O procedimento começa com eventuais descontaminações e separação do


material ferroso das demais peças de plástico e borracha, fios e cabos
elétricos, além da parafernália eletrônica com que são equipados os
modelos mais modernos. "Damos destinação correta a todos os materiais
e acessórios do veículo. Tudo é separado e encaminhado à reciclagem".

Para o presidente do Sindinesfa, além das tais formalidades, são muitos os


empecilhos que dificultam o reaproveitamento de carros em desuso. "A
falta de incentivos e de uma legislação de abrangência nacional está entre
as principais lacunas.
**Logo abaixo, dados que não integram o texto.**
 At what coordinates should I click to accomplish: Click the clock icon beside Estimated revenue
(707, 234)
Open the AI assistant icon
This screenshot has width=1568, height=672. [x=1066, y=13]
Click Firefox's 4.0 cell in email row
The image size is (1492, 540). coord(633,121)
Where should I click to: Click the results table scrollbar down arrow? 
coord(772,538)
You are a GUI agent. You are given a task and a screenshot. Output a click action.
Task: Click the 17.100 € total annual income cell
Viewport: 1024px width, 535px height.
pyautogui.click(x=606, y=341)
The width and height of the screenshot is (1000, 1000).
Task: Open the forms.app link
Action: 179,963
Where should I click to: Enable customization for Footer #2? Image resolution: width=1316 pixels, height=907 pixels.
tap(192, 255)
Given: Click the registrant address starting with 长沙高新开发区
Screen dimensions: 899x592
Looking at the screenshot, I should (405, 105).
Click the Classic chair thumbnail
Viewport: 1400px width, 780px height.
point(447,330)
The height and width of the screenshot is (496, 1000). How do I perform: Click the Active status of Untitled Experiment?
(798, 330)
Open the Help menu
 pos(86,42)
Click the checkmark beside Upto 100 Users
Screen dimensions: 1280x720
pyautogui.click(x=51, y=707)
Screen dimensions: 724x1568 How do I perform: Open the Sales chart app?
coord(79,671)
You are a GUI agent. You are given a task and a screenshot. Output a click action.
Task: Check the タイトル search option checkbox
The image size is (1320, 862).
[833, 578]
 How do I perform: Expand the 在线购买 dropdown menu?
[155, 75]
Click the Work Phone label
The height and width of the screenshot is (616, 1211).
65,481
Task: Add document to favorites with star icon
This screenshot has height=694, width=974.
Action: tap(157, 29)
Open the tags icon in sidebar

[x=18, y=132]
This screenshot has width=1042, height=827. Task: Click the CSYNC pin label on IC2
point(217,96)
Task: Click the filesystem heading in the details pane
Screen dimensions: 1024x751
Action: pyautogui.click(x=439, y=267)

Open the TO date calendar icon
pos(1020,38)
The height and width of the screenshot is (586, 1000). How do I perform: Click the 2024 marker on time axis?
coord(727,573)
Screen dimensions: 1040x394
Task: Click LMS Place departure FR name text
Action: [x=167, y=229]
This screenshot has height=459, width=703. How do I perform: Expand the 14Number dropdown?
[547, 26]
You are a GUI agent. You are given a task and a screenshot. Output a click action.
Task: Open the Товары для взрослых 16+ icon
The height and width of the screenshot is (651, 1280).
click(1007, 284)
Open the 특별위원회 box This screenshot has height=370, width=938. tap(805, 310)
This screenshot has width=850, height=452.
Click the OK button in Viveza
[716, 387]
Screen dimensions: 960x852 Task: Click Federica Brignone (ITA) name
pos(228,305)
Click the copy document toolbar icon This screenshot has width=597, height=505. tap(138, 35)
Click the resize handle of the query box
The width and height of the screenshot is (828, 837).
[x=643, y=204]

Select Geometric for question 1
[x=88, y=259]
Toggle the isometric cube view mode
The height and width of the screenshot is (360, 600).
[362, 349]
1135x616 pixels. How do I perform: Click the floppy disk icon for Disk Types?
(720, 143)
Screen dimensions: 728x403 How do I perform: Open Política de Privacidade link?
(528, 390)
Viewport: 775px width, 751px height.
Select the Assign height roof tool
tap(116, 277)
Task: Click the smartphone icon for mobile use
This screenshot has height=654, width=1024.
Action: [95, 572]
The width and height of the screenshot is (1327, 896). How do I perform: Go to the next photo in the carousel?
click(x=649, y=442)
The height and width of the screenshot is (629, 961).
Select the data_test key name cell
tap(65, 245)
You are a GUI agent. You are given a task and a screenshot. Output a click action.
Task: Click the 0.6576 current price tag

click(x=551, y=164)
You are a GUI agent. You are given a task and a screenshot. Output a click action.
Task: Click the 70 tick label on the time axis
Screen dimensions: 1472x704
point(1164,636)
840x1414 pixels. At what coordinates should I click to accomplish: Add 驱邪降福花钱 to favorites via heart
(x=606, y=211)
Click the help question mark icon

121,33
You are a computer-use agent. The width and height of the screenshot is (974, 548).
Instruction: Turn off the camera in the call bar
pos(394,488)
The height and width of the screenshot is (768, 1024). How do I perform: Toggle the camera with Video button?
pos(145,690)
Para ter uma ideia, a reciclagem de veículos ainda
nem consta como obrigação na nova Política Nacional de Resíduos
Sólidos". Scamilla confirma que seu sindicato - ao lado do Instituto
Nacional das Empresas de Sucata Ferrosa (Inesfa), do qual é afiliado -
enviou documento aos poderes legislativo e executivo federais com
sugestões para que uma eficiente regulamentação permita a logística
reversa e a reciclagem de veículos automotores em fim de vida útil.

De olho em um incremento na renovação da frota nacional, a Federação


Nacional da Distribuição de Veículos Automotores (Fenabrave) também
propôs um plano que, desde 2012, está nas mãos de representantes do
governo federal. Chamado de Programa de Reciclagem Veicular, o foco é
ainda mais abrangente. "A premissa é retirar de circulação, via incentivos,
veículos antigos que podem causar congestionamentos e acidentes", diz
Flávio Meneghetti, diretor da Fenabrave.

Tanto esforço por parte do empresariado deu algum resultado. Em julho de


2013, foi aprovado um projeto de lei do Senado que garante a
obrigatoriedade da reciclagem de veículos fora de circulação no país. Ele
prevê que veículos leves ou pesados de carga e de passageiros, no fim de
seu ciclo de vida, entrem no sistema de logística reversa da PNRS. Quem
deverá promover o recolhimento e o encaminhamento das sucatas à
reciclagem será o próprio fabricante, de acordo com o projeto de lei, que,
por enquanto, está nas mãos de três comissões do Senado, sem data para
aprovação: a de Assuntos Sociais, a Econômica e a do Meio Ambiente. "A
lei representará o primeiro passo para que o Brasil siga exemplos
bem-sucedidos de outros países e institua um programa de renovação na
frota de veículos de forma correta e organizada", comenta Scamilla sobre a
determinação que pode, enfim, acabar com essas latas velhas no Brasil.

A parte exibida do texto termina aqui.